**Your instructions**
When you reach the line containing "Image resolution: width=1568", begin reproducing the lines exactly and continue through the end of the listing, leaving out the pictures.
:::::
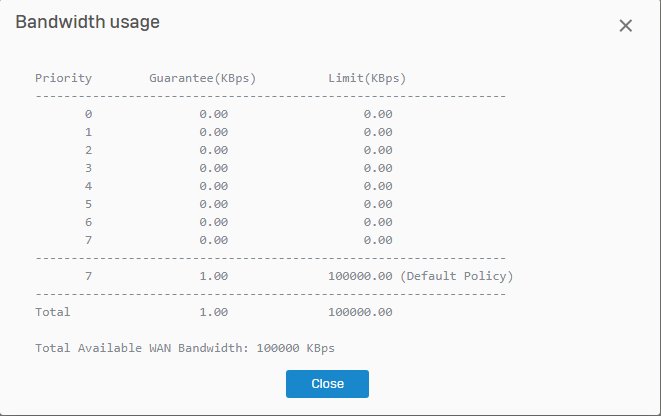Screen dimensions: 661x416
Task: Click the Total row's 100000.00 limit value
Action: click(x=360, y=312)
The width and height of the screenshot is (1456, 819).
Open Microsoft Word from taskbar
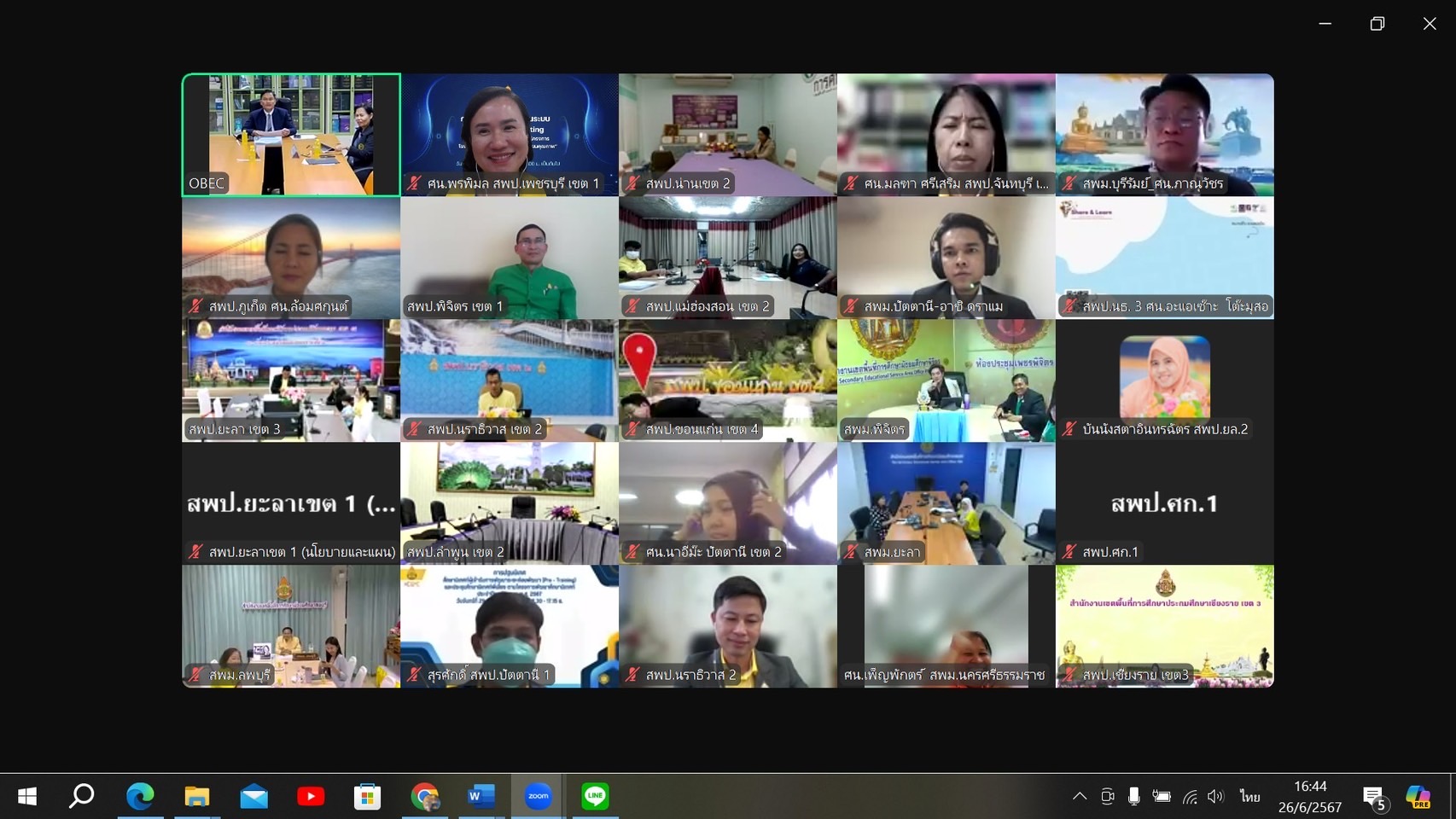pyautogui.click(x=480, y=797)
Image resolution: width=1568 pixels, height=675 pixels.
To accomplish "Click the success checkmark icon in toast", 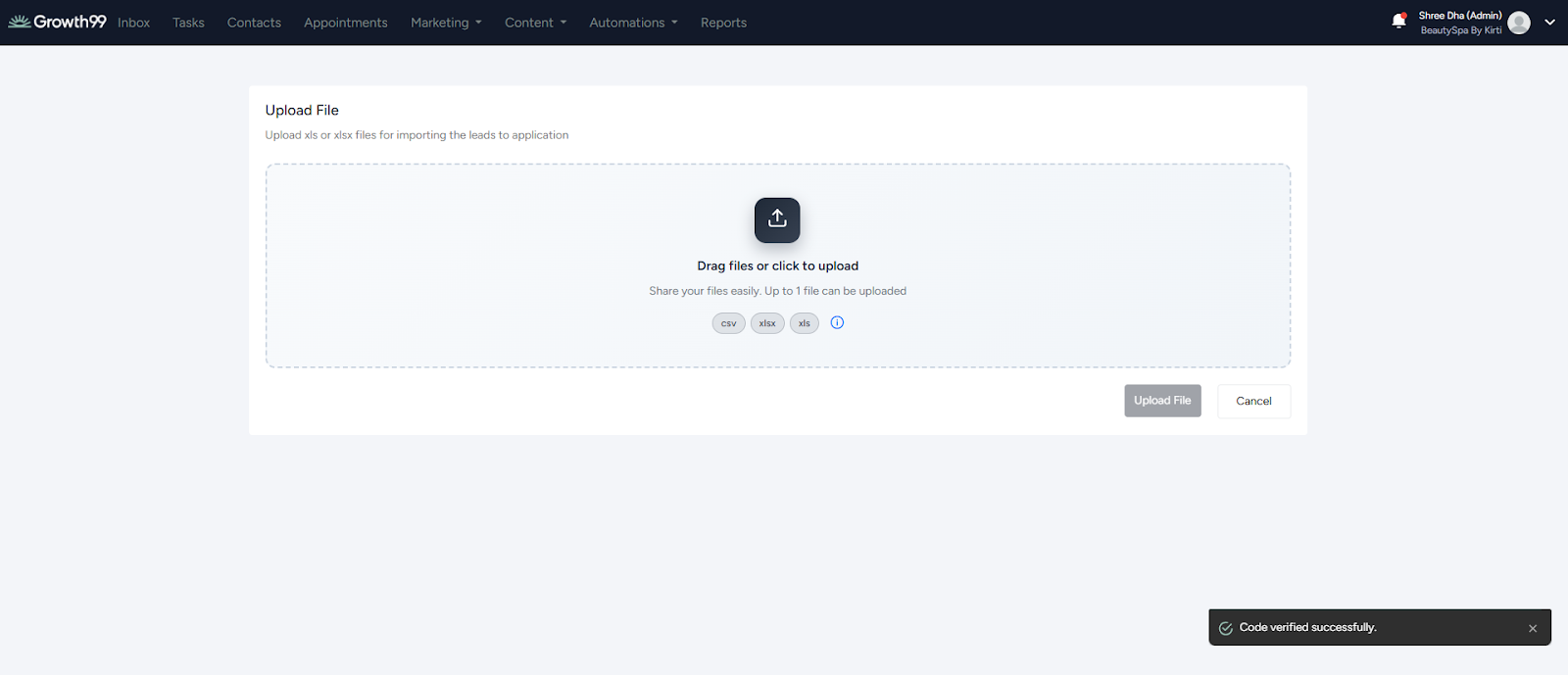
:::::
**Result for this exercise**
Image resolution: width=1568 pixels, height=675 pixels.
To accomplish "Click the success checkmark icon in toast", 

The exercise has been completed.